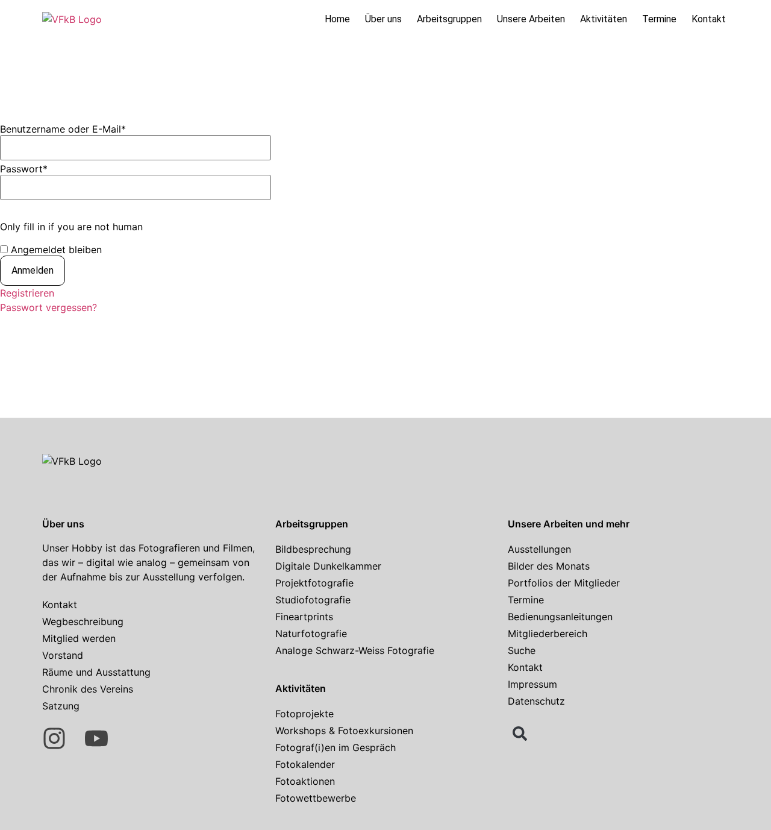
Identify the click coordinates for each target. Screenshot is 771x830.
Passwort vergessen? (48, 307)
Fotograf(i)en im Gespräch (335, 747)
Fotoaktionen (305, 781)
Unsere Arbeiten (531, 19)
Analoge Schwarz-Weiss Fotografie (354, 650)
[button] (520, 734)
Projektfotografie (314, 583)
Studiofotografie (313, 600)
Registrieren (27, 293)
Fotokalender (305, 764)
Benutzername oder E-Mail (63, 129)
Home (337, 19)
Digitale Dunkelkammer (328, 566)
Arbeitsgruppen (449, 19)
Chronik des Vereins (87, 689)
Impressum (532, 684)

==

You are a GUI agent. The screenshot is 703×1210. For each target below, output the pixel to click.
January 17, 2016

Written problem → Reproduce verbatim the lines of data from the line containing "Identify the click" to the line containing "Home (337, 19)".

In response →
Identify the click coordinates for each target. Screenshot is 771x830.
Passwort vergessen? (48, 307)
Fotograf(i)en im Gespräch (335, 747)
Fotoaktionen (305, 781)
Unsere Arbeiten (531, 19)
Analoge Schwarz-Weiss Fotografie (354, 650)
[button] (520, 734)
Projektfotografie (314, 583)
Studiofotografie (313, 600)
Registrieren (27, 293)
Fotokalender (305, 764)
Benutzername oder E-Mail (63, 129)
Home (337, 19)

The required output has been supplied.